=== WHAT NEEDS TO BE DONE ===
Please write out each entry below exactly as it appears.

● ● ●

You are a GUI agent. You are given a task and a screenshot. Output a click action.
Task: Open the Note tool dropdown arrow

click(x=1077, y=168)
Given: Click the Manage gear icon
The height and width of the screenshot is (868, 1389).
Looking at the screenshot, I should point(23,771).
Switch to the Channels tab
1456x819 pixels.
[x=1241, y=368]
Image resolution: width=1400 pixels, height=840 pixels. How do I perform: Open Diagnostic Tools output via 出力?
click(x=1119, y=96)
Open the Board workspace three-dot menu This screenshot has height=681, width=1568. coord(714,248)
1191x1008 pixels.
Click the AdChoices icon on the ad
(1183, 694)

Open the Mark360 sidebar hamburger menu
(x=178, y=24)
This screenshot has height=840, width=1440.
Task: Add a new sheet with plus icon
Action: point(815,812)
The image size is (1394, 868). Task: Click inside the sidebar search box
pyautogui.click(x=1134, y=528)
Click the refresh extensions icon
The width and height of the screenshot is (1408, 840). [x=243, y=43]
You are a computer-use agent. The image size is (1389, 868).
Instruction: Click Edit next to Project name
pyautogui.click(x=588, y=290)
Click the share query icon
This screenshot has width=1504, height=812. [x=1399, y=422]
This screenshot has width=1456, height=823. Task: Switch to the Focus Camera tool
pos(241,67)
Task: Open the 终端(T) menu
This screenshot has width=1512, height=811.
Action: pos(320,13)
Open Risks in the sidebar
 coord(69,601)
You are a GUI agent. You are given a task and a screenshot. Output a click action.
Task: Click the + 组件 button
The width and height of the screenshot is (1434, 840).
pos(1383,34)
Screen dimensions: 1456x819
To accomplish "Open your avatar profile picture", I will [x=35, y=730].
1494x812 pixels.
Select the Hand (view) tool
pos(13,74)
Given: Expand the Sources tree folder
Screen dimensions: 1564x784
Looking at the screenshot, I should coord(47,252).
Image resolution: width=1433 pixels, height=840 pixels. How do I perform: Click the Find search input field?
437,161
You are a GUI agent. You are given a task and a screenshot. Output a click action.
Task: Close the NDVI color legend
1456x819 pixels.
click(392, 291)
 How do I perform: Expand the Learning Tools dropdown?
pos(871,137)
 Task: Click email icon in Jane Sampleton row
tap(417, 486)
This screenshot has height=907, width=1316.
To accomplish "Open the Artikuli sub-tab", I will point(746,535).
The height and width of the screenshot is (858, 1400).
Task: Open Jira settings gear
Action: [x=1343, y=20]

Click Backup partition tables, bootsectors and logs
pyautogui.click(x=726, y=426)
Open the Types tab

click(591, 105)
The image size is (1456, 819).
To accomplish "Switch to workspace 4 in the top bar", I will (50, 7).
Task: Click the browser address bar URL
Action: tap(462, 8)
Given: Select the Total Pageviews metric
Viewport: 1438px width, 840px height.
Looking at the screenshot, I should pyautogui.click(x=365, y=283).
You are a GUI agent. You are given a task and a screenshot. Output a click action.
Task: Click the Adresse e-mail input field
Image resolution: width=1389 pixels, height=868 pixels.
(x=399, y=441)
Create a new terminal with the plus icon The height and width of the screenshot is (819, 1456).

● ● ●

=== ANSWER SECTION ===
You are a GUI agent. You are given a task and a screenshot. Output a click action.
Task: Open the Note tool dropdown arrow

click(x=1077, y=168)
Given: Click the Manage gear icon
The height and width of the screenshot is (868, 1389).
Looking at the screenshot, I should point(23,771).
Switch to the Channels tab
1456x819 pixels.
[x=1241, y=368]
Image resolution: width=1400 pixels, height=840 pixels. How do I perform: Open Diagnostic Tools output via 出力?
click(x=1119, y=96)
Open the Board workspace three-dot menu This screenshot has height=681, width=1568. coord(714,248)
1191x1008 pixels.
Click the AdChoices icon on the ad
(1183, 694)

Open the Mark360 sidebar hamburger menu
(x=178, y=24)
This screenshot has height=840, width=1440.
Task: Add a new sheet with plus icon
Action: point(815,812)
The image size is (1394, 868). Task: Click inside the sidebar search box
pyautogui.click(x=1134, y=528)
Click the refresh extensions icon
The width and height of the screenshot is (1408, 840). [x=243, y=43]
You are a computer-use agent. The image size is (1389, 868).
Instruction: Click Edit next to Project name
pyautogui.click(x=588, y=290)
Click the share query icon
This screenshot has width=1504, height=812. [x=1399, y=422]
This screenshot has width=1456, height=823. Task: Switch to the Focus Camera tool
pos(241,67)
Task: Open the 终端(T) menu
This screenshot has width=1512, height=811.
Action: pos(320,13)
Open Risks in the sidebar
 coord(69,601)
You are a GUI agent. You are given a task and a screenshot. Output a click action.
Task: Click the + 组件 button
The width and height of the screenshot is (1434, 840).
pos(1383,34)
Screen dimensions: 1456x819
To accomplish "Open your avatar profile picture", I will [x=35, y=730].
1494x812 pixels.
Select the Hand (view) tool
pos(13,74)
Given: Expand the Sources tree folder
Screen dimensions: 1564x784
Looking at the screenshot, I should coord(47,252).
Image resolution: width=1433 pixels, height=840 pixels. How do I perform: Click the Find search input field?
437,161
You are a GUI agent. You are given a task and a screenshot. Output a click action.
Task: Close the NDVI color legend
1456x819 pixels.
click(392, 291)
 How do I perform: Expand the Learning Tools dropdown?
pos(871,137)
 Task: Click email icon in Jane Sampleton row
tap(417, 486)
This screenshot has height=907, width=1316.
To accomplish "Open the Artikuli sub-tab", I will point(746,535).
The height and width of the screenshot is (858, 1400).
Task: Open Jira settings gear
Action: [x=1343, y=20]

Click Backup partition tables, bootsectors and logs
pyautogui.click(x=726, y=426)
Open the Types tab

click(591, 105)
The image size is (1456, 819).
To accomplish "Switch to workspace 4 in the top bar", I will (50, 7).
Task: Click the browser address bar URL
Action: tap(462, 8)
Given: Select the Total Pageviews metric
Viewport: 1438px width, 840px height.
Looking at the screenshot, I should pyautogui.click(x=365, y=283).
You are a GUI agent. You are given a task and a screenshot. Output a click action.
Task: Click the Adresse e-mail input field
Image resolution: width=1389 pixels, height=868 pixels.
(x=399, y=441)
Create a new terminal with the plus icon The height and width of the screenshot is (819, 1456).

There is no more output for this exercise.